La partita di Cellino per la vendita del Cagliari. Più che calcio, è poker
Cagliari è un enorme tavolo da poker per Massimo Cellino, amante delle fiches e dei giochi di carte, e l’avversario della sua partita è il sindaco della città Massimo Zedda. La vendita del club rossoblu ad una misteriosa cordata statunitense che ha come intermediario Luca Silvestrone si sta concretizzando in questi giorni, alla luce dell’incontro intercorso ieri tra il primo cittadino e il mediatore. Il faccia a faccia ha portato alla sicurezza che il Sant’Elia sarà aperto a 16 mila spettatori e che quindi sarà utilizzato per la prossima stagione, una delle garanzie che richiedono gli americani. Così Cellino riceverà la prima tranche della cifra di vendita pattuita, uscendo dal calcio italiano dopo 22 anni. E mettendo fine a una storia d’amore col Cagliari Calcio che ha vissuto i suoi momenti più critici proprio quando si è parlato del Sant’Elia.
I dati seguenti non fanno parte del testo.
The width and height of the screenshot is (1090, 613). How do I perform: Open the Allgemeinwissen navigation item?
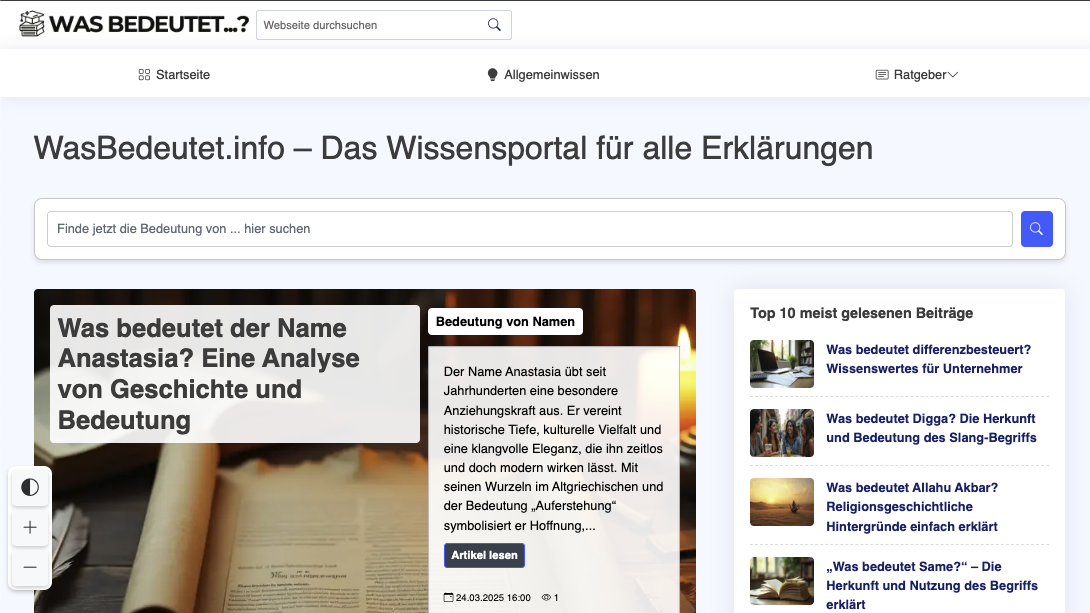click(x=551, y=74)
LA BARUFFA COL SINDACO. Non è un caso se a trattare con Zedda oggi ci sia andato Silvestrone, delegato da Cellino stesso in rappresentanza del Cagliari. Lui il suo addio lo ha dato, spinto da un susseguirsi di torti e beghe amministrative che l’ormai ex presidente del Cagliari aveva aperte col primo cittadino. Innanzitutto a proposito del terreno, quello dove per anni Cellino ha fatto giocare il suo Cagliari senza pagare i canoni d’affitto, offrendo però in cambio la manutenzione della struttura. Sullo stadio il presidente ha tribolato non poco quando Zedda, neoeletto, gli chiese indietro i soldi che spettavano al Comune, e vennero pignorati i diritti Sky per circa 2 milioni e mezzo di euro.
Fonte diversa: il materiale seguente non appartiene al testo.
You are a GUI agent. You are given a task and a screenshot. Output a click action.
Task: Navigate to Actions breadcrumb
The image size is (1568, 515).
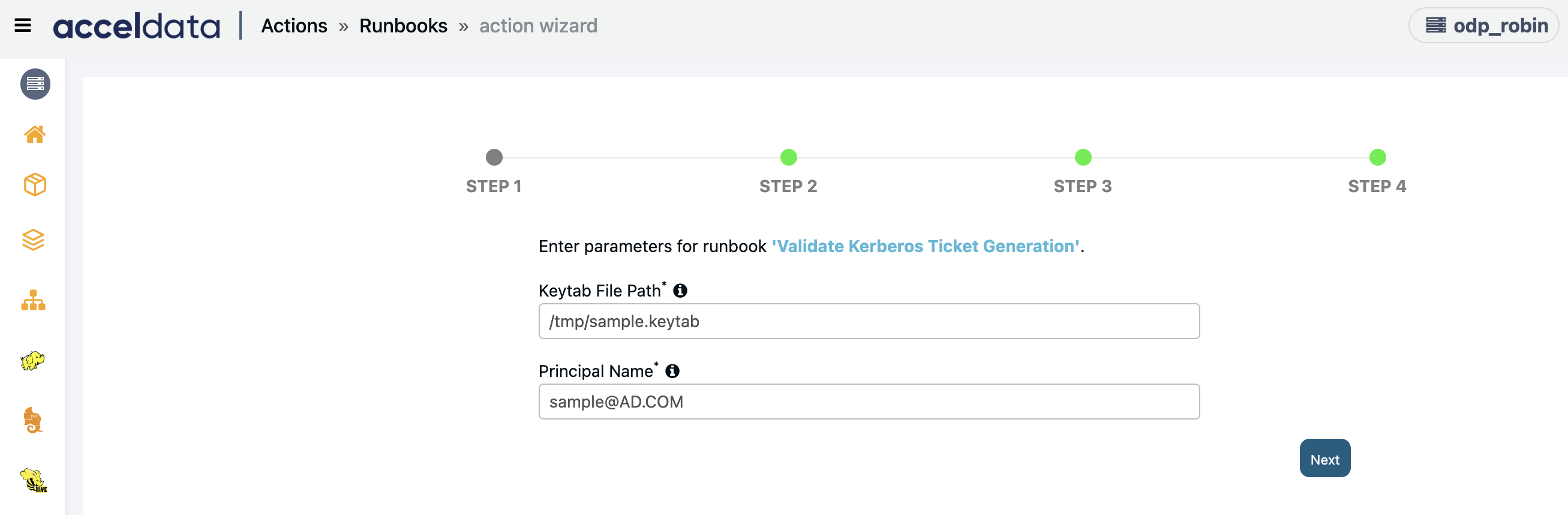(294, 26)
La delega a Silvestrone lascia così la patata bollente nella mani del sindaco, a dirimere la vicenda stadio e, di conseguenza, il futuro della nuova proprietà. Pendono le clausole poste degli americani: la garanzia che la questione Sant’Elia venga risolta in tempi ragionevoli, la disponibilità di alternative valide allo stadio cittadino qualora comincino a breve i lavori per il suo restyling, secondo i progetti dell’archistar Dan Meis, lo stesso che ha ridisegnato lo stadio della Roma.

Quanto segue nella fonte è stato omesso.